**DESCRIPTION OF THE TASK**
Would you please copy the part of the material below that opens with the line containing "Size Charts (933, 770)" and closes with the line containing "Do Not Sell My Information (999, 1302)"? Copy it exactly, and only it.

----

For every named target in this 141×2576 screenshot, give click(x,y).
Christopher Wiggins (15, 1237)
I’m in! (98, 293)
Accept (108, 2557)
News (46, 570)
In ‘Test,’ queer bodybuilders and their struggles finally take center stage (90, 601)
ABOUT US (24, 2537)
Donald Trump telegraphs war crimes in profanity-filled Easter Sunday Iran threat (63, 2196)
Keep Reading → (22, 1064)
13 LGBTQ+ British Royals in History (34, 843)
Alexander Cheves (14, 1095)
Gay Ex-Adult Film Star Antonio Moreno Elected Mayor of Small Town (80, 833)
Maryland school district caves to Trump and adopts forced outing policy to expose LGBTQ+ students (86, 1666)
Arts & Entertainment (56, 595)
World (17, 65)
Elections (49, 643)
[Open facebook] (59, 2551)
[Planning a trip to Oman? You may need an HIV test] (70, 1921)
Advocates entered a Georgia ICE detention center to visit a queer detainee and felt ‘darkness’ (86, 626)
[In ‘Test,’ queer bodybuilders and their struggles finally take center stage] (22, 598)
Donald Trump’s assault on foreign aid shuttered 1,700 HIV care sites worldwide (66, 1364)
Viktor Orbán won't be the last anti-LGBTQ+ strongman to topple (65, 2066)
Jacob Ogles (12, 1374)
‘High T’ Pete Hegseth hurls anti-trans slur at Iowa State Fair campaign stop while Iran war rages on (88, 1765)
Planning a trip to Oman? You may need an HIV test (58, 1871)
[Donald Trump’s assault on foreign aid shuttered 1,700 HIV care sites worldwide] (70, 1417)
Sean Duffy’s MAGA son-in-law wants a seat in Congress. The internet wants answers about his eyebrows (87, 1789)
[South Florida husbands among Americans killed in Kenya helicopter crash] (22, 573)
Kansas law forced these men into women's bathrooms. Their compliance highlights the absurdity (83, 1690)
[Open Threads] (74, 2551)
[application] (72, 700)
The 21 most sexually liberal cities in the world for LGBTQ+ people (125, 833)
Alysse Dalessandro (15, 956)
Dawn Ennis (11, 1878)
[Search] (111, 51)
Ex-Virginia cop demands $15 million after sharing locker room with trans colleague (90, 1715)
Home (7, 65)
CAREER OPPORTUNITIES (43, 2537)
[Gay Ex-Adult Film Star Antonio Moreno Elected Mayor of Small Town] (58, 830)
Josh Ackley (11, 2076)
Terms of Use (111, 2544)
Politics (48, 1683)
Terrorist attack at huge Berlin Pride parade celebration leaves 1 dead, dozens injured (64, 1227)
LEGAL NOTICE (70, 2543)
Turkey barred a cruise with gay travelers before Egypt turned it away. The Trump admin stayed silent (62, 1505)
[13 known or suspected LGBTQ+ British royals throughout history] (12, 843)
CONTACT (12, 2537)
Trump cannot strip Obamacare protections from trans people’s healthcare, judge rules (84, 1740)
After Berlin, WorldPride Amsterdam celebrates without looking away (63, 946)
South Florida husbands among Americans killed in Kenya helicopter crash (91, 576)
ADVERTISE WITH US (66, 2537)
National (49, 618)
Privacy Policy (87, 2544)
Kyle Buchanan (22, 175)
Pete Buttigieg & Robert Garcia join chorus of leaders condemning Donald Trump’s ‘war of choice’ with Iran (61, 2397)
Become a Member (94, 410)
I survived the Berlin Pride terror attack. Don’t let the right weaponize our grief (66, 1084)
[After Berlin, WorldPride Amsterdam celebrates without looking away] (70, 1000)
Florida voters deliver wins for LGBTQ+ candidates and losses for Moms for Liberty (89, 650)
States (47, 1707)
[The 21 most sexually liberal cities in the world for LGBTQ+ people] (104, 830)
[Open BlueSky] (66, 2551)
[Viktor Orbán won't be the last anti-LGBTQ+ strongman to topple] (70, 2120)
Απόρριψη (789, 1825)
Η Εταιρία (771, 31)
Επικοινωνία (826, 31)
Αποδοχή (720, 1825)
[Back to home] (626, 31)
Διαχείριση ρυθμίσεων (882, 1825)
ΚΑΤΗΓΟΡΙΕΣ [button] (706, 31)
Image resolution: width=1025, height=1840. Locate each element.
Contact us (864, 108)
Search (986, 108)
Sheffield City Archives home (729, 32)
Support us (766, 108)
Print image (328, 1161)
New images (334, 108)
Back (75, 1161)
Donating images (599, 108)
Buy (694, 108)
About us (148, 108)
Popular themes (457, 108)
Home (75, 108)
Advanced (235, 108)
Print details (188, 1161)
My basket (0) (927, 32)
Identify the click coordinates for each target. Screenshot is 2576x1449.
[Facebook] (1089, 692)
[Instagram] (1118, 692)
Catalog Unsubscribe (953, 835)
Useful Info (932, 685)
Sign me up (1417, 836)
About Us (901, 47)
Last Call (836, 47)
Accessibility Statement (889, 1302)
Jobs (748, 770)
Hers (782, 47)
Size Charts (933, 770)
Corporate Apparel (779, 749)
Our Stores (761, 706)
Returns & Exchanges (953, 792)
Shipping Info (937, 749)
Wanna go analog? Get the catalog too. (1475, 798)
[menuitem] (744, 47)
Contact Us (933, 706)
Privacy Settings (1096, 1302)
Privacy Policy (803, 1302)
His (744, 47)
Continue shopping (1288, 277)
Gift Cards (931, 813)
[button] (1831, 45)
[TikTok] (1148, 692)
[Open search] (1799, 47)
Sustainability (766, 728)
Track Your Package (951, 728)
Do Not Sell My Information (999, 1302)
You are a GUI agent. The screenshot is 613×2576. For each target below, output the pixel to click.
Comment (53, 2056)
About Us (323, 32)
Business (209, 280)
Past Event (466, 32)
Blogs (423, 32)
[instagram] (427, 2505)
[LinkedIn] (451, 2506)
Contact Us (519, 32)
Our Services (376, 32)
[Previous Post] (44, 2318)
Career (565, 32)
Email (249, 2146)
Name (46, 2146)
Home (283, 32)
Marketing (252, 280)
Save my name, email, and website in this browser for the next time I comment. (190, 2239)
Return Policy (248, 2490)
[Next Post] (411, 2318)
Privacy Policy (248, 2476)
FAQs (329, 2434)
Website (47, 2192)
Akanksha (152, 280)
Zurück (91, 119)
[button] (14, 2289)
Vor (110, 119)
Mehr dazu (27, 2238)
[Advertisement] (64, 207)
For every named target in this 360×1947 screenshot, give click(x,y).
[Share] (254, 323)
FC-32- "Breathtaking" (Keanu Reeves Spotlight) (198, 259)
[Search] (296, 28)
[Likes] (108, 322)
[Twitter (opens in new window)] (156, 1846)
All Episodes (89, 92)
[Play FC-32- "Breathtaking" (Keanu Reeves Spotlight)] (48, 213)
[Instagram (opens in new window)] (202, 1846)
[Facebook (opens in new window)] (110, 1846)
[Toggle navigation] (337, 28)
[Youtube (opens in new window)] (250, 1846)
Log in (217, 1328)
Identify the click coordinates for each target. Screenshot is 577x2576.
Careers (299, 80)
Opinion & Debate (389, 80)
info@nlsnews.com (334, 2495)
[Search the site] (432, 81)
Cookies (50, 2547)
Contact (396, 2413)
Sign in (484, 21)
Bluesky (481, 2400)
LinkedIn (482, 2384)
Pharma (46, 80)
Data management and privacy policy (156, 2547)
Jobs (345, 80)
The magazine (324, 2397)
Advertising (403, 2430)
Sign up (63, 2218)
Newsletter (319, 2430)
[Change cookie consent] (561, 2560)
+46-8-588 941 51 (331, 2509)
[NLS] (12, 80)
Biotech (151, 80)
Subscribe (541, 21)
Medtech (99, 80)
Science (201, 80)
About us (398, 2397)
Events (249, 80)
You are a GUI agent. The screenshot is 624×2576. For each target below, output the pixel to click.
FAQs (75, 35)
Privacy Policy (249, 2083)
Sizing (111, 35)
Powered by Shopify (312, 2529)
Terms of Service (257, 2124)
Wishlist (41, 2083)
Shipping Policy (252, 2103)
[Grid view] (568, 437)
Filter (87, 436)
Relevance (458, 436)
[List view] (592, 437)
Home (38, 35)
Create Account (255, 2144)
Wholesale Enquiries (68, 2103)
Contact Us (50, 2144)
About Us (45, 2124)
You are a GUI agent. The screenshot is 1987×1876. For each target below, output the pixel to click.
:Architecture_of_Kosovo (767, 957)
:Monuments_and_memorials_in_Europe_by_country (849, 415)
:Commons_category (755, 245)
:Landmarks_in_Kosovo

----

**ANSWER SPACE**
Size Charts (933, 770)
Corporate Apparel (779, 749)
Our Stores (761, 706)
Returns & Exchanges (953, 792)
Shipping Info (937, 749)
Wanna go analog? Get the catalog too. (1475, 798)
[menuitem] (744, 47)
Contact Us (933, 706)
Privacy Settings (1096, 1302)
Privacy Policy (803, 1302)
His (744, 47)
Continue shopping (1288, 277)
Gift Cards (931, 813)
[button] (1831, 45)
[TikTok] (1148, 692)
[Open search] (1799, 47)
Sustainability (766, 728)
Track Your Package (951, 728)
Do Not Sell My Information (999, 1302)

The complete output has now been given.